Use of backups
This manual provides a shared definition of a backup and documents our current use of backups summarising strategies and tools we use.
A backup is a process of creating a copy of the data stored in a database and storing it in a safe location to allow data recovery in case of a disaster, system failure or human error.
AWS RDS Backups
Point-in-time RDS backups
Point-in-time backups for Amazon Relational Database Service (RDS) allow us to restore databases to a specific point in time in the past. This feature is useful when we want to restore database to a state before an unintended change or data loss occurred.
When point-in-time backups for an RDS instance are enabled, Amazon RDS automatically takes regular backups of the database and stores them in Amazon S3. Each backup contains a snapshot of the database at a specific point in time. RDS uploads transaction logs for DB instances to Amazon S3 every five minutes. We can restore the database to any of these points in time, within the retention period up to the last five minutes of database usage.
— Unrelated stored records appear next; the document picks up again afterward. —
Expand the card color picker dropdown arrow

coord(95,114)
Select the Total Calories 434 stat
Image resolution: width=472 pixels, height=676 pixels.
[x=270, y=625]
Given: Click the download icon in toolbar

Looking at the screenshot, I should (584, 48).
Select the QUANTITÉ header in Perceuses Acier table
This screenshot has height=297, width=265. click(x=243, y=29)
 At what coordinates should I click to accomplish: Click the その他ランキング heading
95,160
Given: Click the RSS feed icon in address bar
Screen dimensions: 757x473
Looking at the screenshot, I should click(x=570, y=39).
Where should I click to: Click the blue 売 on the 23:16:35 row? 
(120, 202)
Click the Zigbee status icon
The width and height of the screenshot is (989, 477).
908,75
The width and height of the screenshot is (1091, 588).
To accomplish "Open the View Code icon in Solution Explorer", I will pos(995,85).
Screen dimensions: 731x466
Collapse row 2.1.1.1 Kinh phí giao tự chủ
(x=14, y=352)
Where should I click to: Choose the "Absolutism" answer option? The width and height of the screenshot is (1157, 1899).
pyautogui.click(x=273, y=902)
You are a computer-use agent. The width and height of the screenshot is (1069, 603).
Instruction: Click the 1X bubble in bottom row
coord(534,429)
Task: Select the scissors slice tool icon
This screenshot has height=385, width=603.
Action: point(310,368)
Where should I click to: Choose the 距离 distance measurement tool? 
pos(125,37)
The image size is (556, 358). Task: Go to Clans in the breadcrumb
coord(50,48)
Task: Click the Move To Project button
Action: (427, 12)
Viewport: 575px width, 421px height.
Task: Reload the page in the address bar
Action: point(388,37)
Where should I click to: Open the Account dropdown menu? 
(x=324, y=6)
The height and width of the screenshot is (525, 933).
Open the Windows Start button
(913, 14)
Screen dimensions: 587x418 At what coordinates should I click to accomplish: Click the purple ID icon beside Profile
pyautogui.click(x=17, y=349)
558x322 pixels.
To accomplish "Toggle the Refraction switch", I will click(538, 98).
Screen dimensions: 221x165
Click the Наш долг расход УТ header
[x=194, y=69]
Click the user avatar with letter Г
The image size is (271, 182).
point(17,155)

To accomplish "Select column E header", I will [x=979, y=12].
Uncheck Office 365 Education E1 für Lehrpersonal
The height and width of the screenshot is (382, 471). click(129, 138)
The retention period is the amount of time that Amazon RDS stores our backups.
They are configured with terraform where backup_retention_period
is set to 7 days, creating one snapshot per day during the specified backup_window
(see aws_db_instance terraform docs). The backup_window
, should generally be set to a time where some increased latency would be acceptable (i.e. overnight, between 1 AM and 3 AM in our case), as storage I/O may be suspended for a few seconds when the backup initialises, though this only seems to apply to single Availability Zone instances. All our RDS databases, except for Transition PostgreSQL, are Multi-AZ.
These snapshots are visible on the “Automated backups” page in the AWS console (and are the same snapshots as can be seen under each RDS instance’s “Maintenance & backups” tab). The “Earliest restorable time” and “Latest restorable time” columns show the time range that can be restored to. Read more about restoring a DB instance to a specified time.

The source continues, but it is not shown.